ENZYME-BASED TECHNOLOGIES FOR MILLING GRAINS AND PRODUCING BIOBASED PRODUCTS AND FUELS
Location: Eastern Regional Research Center
Title: Effects of ground corn particle size on ethanol yield and thin stillage soluble solids
| Naidu, Kalpana - UNIV. OF ILLINOIS |
| Singh, Vijay - UNIV. OF ILLINOIS |
| Rausch, Kent - UNIV. OF ILLINOIS |
| Tumbleson, M - UNIV. OF ILLINOIS |
Submitted to: Cereal Chemistry
Publication Type: Peer Reviewed Journal
Publication Acceptance Date: June 23, 2006
Publication Date: July 1, 2006
Citation: Naidu, K., Singh, V., Johnston, D., Rausch, K.D., Tumbleson, M.E. 2006.Effects of ground corn particle size on ethanol yield and thin stillage soluble solids. Cereal Chemistry, Vol. 84, No. 1, p.6-9.

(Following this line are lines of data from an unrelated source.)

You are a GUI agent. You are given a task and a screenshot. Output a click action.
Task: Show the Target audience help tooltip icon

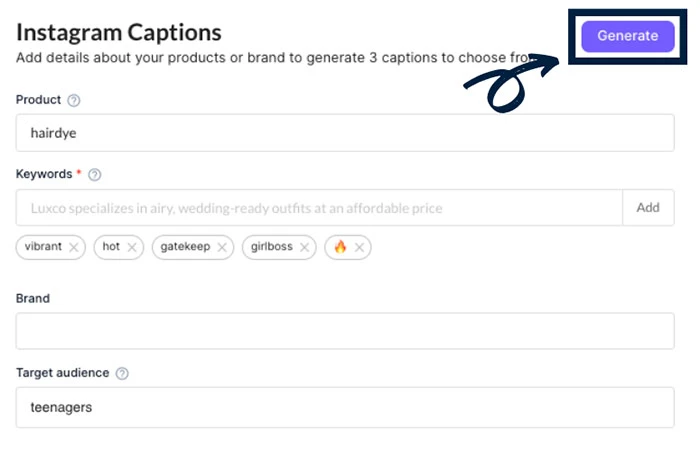pos(122,373)
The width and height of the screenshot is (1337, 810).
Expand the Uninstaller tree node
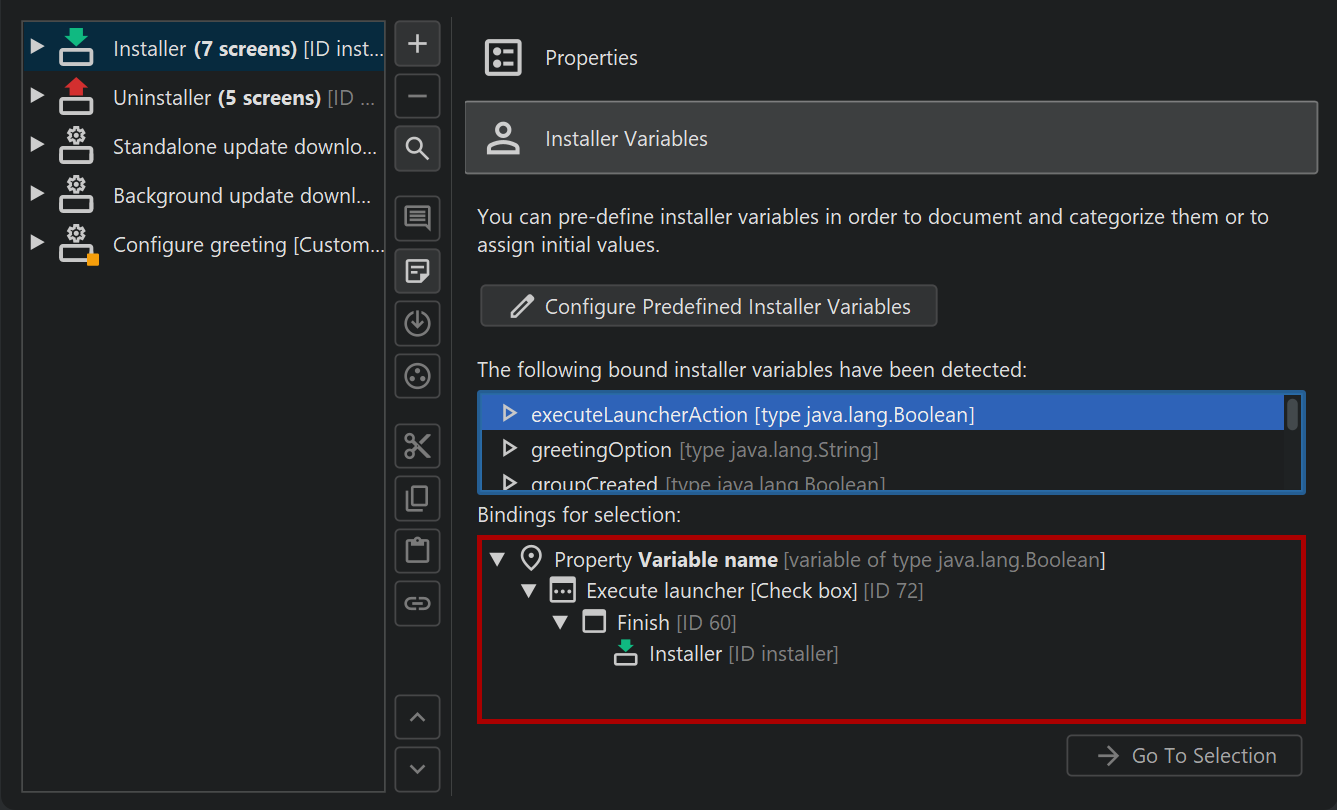click(x=37, y=95)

Interpretive Summary: The rapid growth of the fuel ethanol industry and the concomitant increase in distillers dried grains with solubles (DDGS, a dry animal feed coproduct) is necessitating improvements and optimization of the overall process. The first step and a very significant aspect of the fuel ethanol process is the grinding of the whole corn kernels. The size distribution of the ground particles could have significant effects on multiple aspects of the overall process. In order to address these interactions, corn was ground to different particle sizes and then evaluated using a laboratory scale process. The results clearly show that there are significant differences in ethanol yields depending on the ground corn particle size used and the smaller particles increase the final ethanol yields. The results also show that the smaller corn particles increase the amount of soluble solids in the liquid after the ethanol is removed. A soluble solids level that is too high can negatively affect the DDGS recovery process. These results will be useful to other ethanol researchers and producers and could help contribute to lowering the production cost of fuel ethanol benefiting farmers and fuel ethanol consumers.

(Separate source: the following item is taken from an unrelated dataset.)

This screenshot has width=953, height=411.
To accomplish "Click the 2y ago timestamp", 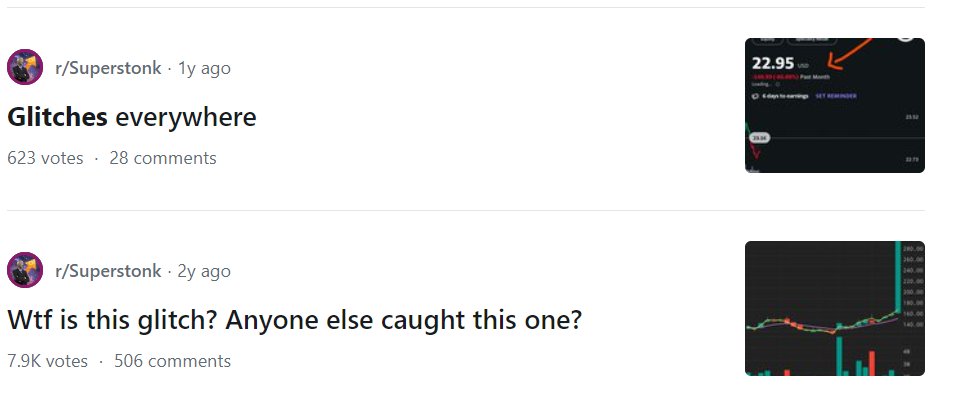I will tap(204, 271).
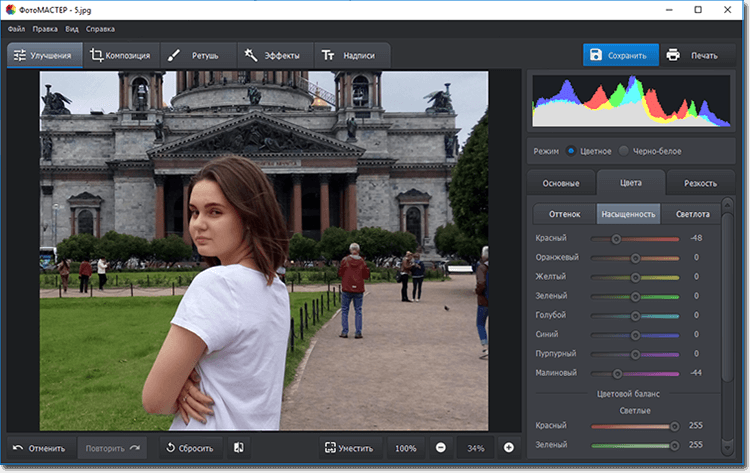The image size is (750, 473).
Task: Click the Оранжевый saturation slider
Action: [x=635, y=258]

The effects of ground corn particle size on ethanol yield and soluble solids in thin stillage were evaluated using a 2-L laboratory dry-grind procedure. The procedure was optimized for grinding, liquefaction, saccharification, and fermentation parameters. The optimized procedure was reproducible with a coefficient of variation of 3.6% in ethanol yield. Five particle size distributions of ground corn were obtained using a crossbeater mill equipped with five screens (0.5, 2, 3, 4, and 5 mm). Particle size had an effect on ethanol yield and on soluble solids concentration in thin stillage. The highest ethanol yield of 12.6 mL/100 mL of beer was achieved using a 0.5-mm screen in the cross-beater mill. Treatment using the 0.5-mm mill screen resulted in soluble solids concentration of 25.1 g/L and was higher than soluble solids concentrations obtained with other screens. No differences in soluble solid concentrations were observed in samples of thin stillage obtained from 2, 3, 4, and 5-mm screens which had a mean yield of 16.2 g/L. By optimizing particle size for maximum ethanol yield and minimum solids in thin stillage, dry-grind corn plants could realize reduced capital and operating costs.